Reproduce verbatim everything in the listing from the line containing "Find the location" down to the line containing "demand-label: demand zone", inclusive of both lines. Omit the pictures from your answer.
Records provided START
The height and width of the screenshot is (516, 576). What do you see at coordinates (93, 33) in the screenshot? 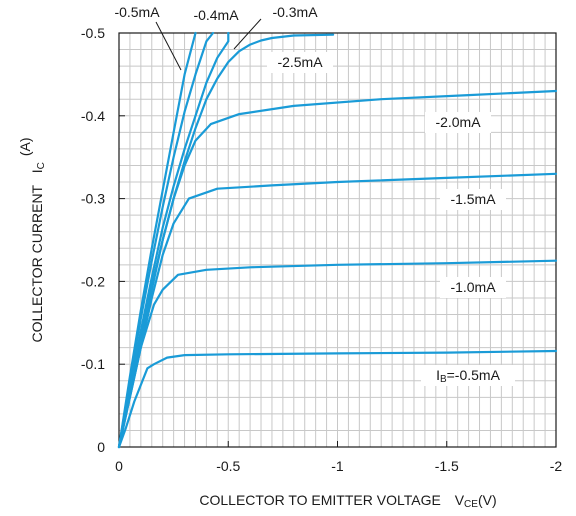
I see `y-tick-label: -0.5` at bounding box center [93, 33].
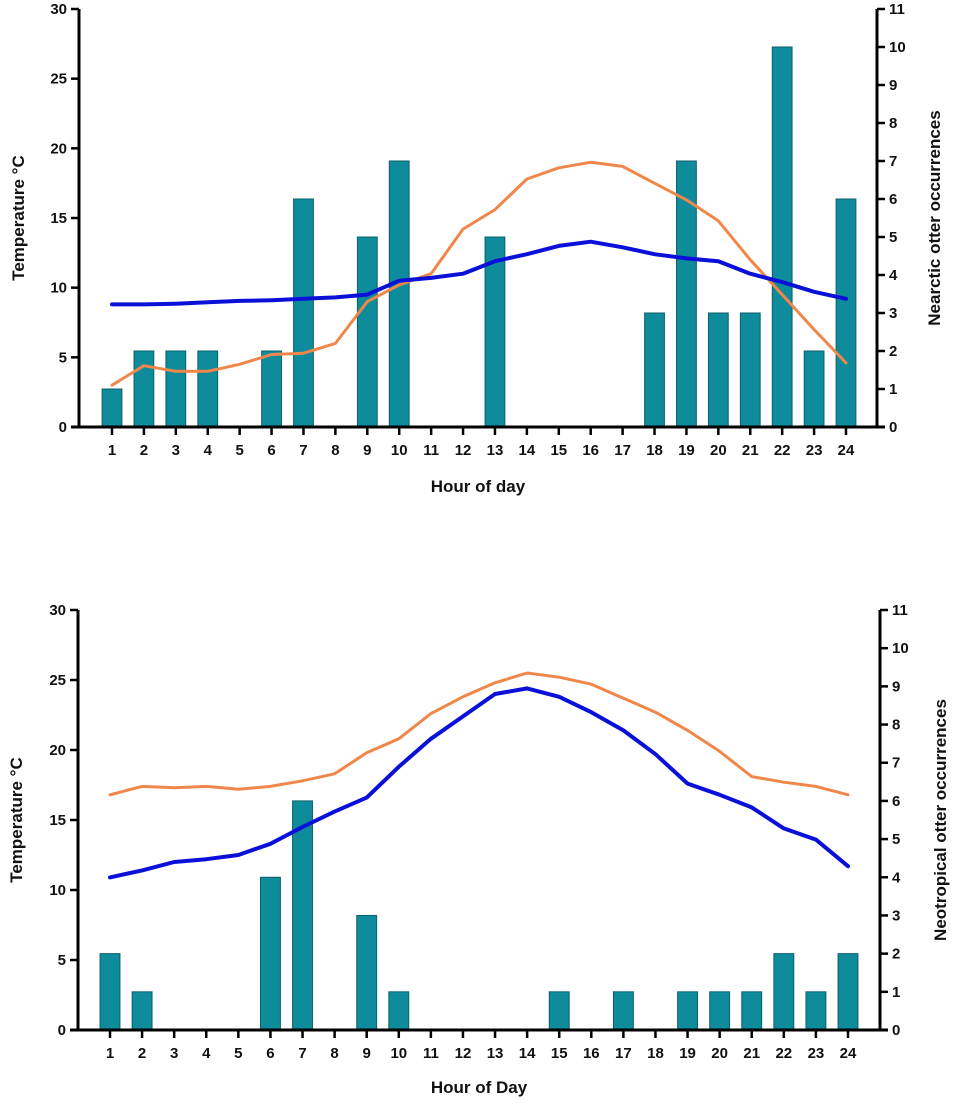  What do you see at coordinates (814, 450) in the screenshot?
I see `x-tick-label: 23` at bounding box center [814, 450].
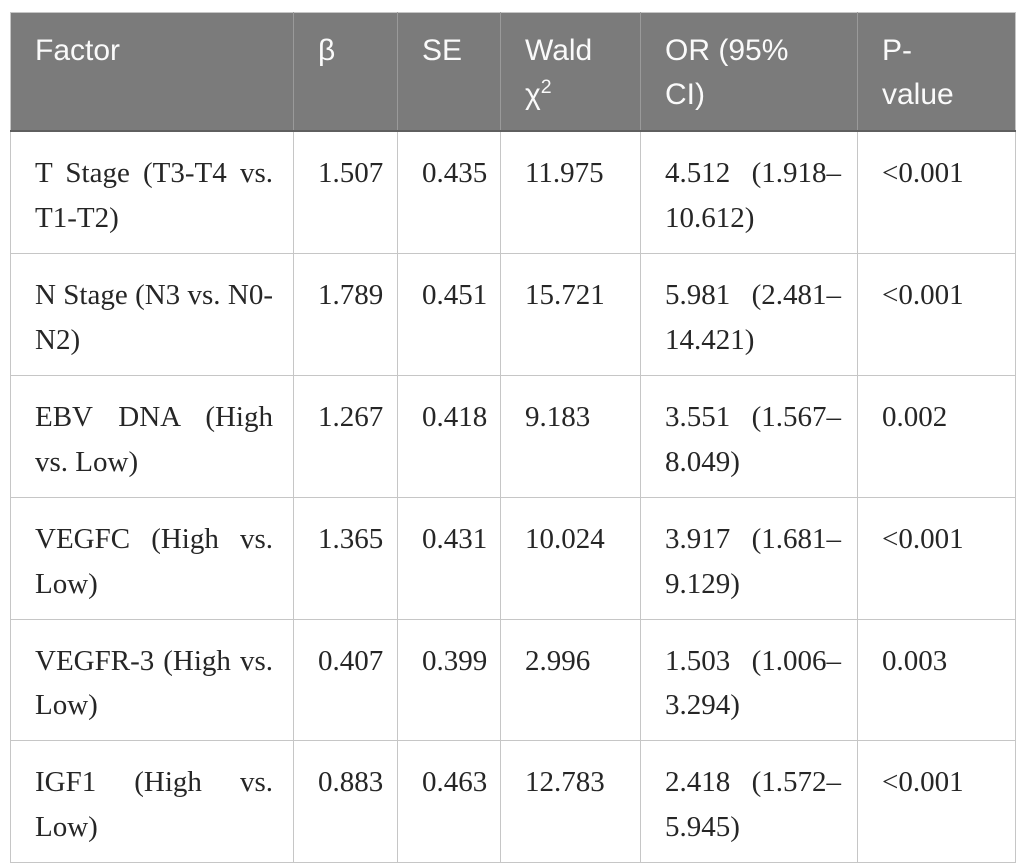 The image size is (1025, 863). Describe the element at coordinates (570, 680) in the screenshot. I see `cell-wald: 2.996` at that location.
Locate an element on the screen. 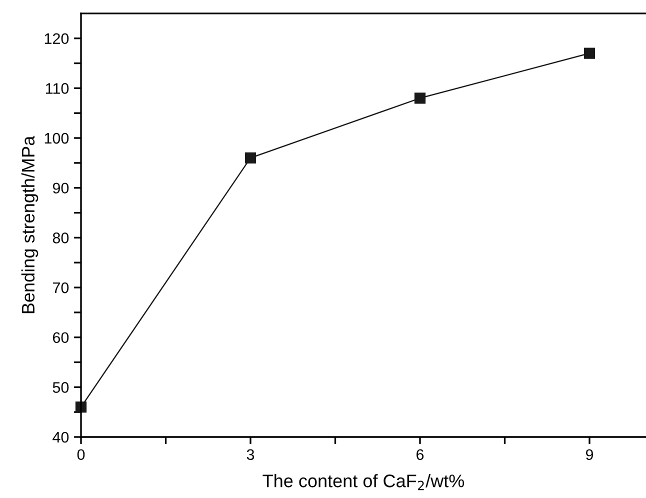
Records provided END
Records provided START
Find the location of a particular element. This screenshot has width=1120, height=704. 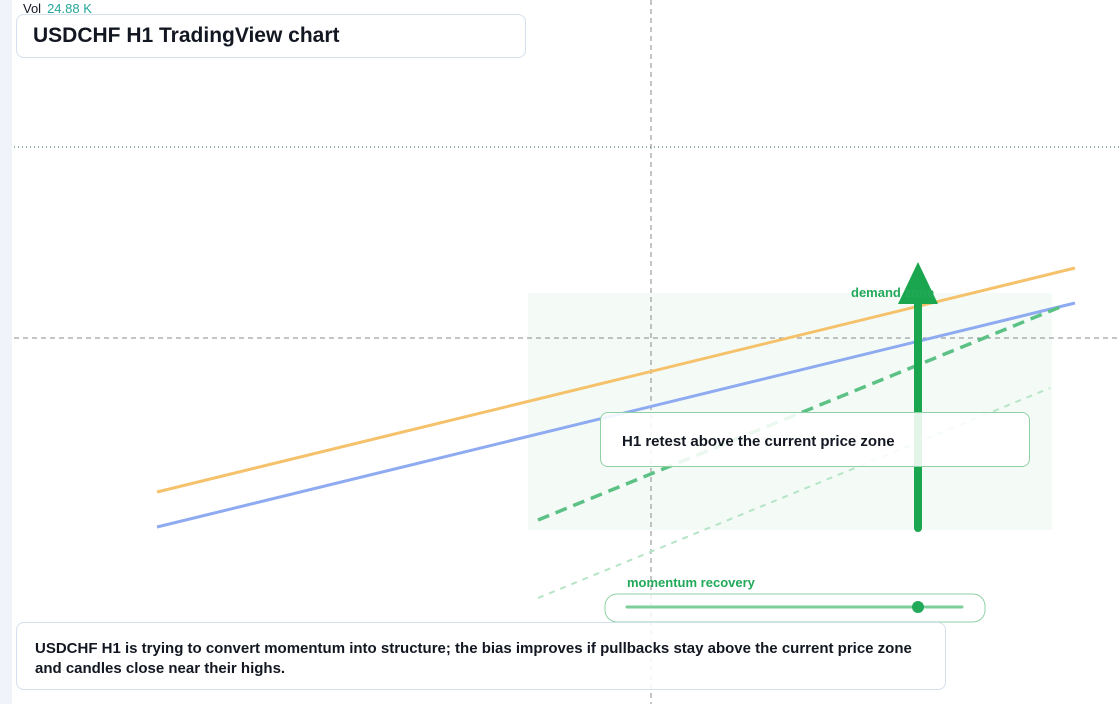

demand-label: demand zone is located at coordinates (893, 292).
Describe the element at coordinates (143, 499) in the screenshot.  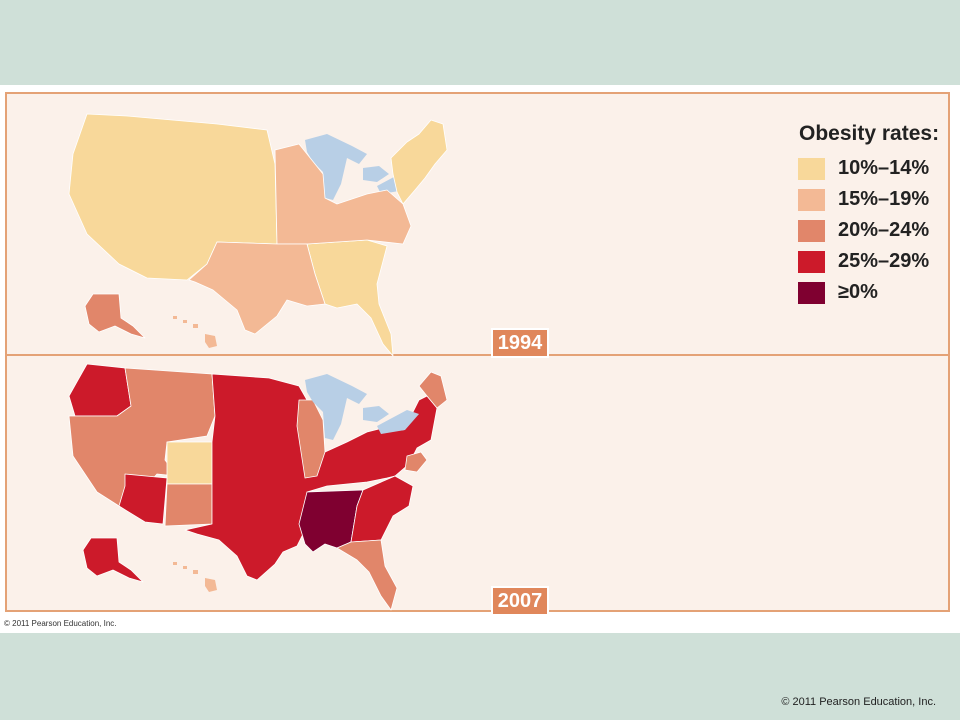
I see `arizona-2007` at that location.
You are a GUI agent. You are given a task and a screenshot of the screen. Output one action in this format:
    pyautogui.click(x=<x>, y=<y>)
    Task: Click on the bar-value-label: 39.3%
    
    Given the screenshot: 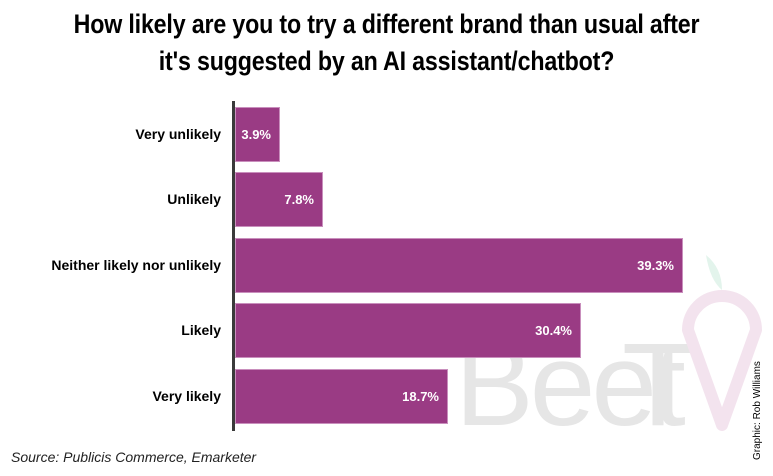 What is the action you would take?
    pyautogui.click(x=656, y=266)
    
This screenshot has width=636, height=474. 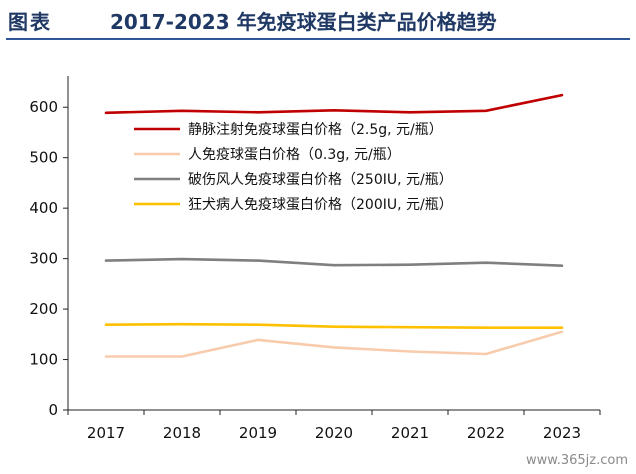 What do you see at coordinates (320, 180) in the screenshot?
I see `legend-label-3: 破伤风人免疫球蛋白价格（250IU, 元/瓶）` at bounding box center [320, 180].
Records provided END
**Problem solution**
Find the location of a particular element. This screenshot has width=1120, height=704. 

demand-label: demand zone is located at coordinates (893, 292).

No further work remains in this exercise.